Overview of the distribution of individual probe ratios in control and −1p/−19q-containing samples. The x axis shows probe names in chromosomal order whereas the y axis shows ratios. Probe ratios for the reference DNAs are shown in gray, and ratios in tumors with a complete loss of 1p and 19q as detected by CGH are shown in black. For reference DNA, horizontal lines represent mean probe values; vertical lines represent mean values ± 2 times SD; dot represents individual probe ratio. The increased variation in probe ratios among the −1p/−19q tumors compared to the control samples is caused by the fact that the amount of tumor cells within a tumor sample directly affecting the probe ratios varies among the different tumors. Mean probe ratios and standard deviations were therefore not calculated for tumor DNA.

Figure 4

Overview of the detection of partial 1p and 19q losses using MLPA kit P088. A: Partial deletions as detected by MLPA kit P088. Legends are as described for Figure 2. Partial deletions as detected by CGH are listed on the left. Red and green boxes represent probe ratios <0.8 and >1.2. Additionally, yellow and light green boxes represent regions that, based on the relative low/high ratios and ratios of adjacent probes, were considered to be lost or gained even though the threshold (0.8 and 1.2) was not reached.
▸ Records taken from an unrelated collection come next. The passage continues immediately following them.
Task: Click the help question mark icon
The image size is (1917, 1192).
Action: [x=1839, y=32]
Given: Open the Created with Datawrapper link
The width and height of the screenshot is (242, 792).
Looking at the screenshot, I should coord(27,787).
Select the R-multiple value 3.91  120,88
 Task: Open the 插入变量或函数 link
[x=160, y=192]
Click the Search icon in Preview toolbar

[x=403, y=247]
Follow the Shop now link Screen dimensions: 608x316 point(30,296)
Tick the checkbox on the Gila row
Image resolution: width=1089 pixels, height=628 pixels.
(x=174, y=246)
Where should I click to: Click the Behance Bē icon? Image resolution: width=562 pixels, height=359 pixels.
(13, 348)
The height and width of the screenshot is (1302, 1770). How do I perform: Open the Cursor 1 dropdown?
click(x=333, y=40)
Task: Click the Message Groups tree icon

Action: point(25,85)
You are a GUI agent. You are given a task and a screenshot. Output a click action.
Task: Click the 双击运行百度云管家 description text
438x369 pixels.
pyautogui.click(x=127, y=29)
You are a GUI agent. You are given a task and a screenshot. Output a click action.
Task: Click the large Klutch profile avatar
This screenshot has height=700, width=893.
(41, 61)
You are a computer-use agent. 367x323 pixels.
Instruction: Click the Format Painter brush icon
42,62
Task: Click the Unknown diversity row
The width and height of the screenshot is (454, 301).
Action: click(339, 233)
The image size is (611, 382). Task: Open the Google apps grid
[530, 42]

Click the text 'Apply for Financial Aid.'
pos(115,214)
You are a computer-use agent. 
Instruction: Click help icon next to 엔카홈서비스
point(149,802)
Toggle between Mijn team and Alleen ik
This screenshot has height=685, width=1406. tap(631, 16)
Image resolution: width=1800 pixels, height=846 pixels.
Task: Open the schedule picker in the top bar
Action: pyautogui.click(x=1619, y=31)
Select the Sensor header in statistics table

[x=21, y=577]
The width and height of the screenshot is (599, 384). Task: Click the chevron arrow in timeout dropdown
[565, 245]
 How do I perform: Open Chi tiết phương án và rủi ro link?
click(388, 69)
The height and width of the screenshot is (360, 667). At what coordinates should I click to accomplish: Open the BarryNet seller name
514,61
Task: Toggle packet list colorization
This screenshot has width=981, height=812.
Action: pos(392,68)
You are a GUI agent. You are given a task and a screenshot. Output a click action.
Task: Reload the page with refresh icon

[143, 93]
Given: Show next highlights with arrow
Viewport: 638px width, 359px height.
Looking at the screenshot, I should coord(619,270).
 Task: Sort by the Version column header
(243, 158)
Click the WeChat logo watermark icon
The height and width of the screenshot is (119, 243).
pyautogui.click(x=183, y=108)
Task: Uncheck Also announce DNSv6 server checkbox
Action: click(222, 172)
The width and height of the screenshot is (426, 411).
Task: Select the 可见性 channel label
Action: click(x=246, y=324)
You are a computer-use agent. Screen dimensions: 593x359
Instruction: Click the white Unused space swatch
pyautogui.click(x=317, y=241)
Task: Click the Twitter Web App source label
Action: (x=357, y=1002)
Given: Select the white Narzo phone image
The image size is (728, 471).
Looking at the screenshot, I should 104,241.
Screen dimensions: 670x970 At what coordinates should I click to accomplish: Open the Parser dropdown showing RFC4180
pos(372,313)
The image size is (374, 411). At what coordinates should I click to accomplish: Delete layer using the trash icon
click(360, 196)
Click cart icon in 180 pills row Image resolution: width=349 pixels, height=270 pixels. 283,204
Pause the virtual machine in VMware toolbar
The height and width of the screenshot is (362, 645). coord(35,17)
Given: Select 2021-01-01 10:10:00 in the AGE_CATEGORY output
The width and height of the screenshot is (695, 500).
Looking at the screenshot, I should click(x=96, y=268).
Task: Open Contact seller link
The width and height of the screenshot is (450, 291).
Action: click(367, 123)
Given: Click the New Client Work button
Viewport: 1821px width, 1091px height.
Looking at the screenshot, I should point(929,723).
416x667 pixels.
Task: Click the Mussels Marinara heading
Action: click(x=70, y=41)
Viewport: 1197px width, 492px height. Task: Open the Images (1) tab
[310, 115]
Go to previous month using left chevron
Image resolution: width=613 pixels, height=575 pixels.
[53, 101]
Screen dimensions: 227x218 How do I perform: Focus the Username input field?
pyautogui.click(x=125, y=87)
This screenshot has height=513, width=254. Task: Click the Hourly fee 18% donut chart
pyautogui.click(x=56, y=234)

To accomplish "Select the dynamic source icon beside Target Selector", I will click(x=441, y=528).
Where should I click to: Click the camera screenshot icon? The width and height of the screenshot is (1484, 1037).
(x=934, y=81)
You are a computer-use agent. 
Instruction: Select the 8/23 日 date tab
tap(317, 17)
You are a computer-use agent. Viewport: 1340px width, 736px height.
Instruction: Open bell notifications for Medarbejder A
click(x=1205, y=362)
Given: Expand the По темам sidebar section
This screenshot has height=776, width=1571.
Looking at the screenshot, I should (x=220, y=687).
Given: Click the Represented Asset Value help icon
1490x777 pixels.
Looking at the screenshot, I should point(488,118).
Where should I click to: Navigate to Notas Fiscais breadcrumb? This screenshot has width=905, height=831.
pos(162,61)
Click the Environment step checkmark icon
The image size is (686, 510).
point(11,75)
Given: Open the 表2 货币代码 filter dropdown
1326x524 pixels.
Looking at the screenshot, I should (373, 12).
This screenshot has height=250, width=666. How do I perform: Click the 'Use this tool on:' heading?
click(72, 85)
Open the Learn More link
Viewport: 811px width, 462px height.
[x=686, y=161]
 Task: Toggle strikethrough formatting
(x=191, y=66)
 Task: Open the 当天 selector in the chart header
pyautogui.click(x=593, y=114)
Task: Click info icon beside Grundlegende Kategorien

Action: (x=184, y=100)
The total deleted or gained regions as detected by this method are boxed in black. B: An example of comparison of conventional CGH analysis (left) and MLPA analysis using kit P088 (right) both identifying a partial deletion on 1p and 19q (case N182). The partial deletions detected in case N182 by CGH involve 1p11-31 and 19q13.2-qter, whereas MLPA detects a loss on 1p from NRAS (1p13.1) to LPHN2 (1p31.1) and a loss on 19q from ZNF342 (19q13.32) to BC2 (19q13.43); in addition, MLPA analysis shows a partial gain on 19q, and this gain is also indicated by CGH, but here the threshold is not crossed.

Figure 5

Results of MLPA analysis of gliomas using kit P105 (for EGFR, CDKN2A, PTEN, TP53, and ERBB2). See also legend in Figure 2. The probe names (gene name and exon analyzed are indicated) are listed; probe CDKN2A prom is located in the promotor region, CDKN2A intA is located 0.5 kb before the start of p14ARF exon 1, CDKN2A intB is located between p16 exon 1 and p14 exon 1, whereas ERBB2 1 and ERBB2 2 represent the 142-bp and 409-bp fragment of ERBB2 2, respectively (exact location not provided). CGH results are provided for chromosomal regions on which the genes are located [7p12 (EGFR), 9p21 (CDKN2A), 10q23.3 (PTEN), 17p13.1 (TP53) and 17q21.1 (ERBB2)]. Abbreviations used for CGH imbalances are as in Figure 2; the following symbols are also used: −, CGH ratio of ∼0.6 suggesting the presence of a homozygous deletion, ++, high copy amplification as indicated by a CGH ratio greater than 1.4. Red and green boxes represent probe ratios less than 0.8 and more than 1.2. Additionally, dark green boxes represent MLPA ratios more than 2.0 indicating high copy number amplifications, whereas pink boxes represent ratios less than 0.4, which may indicate homozygous deletions.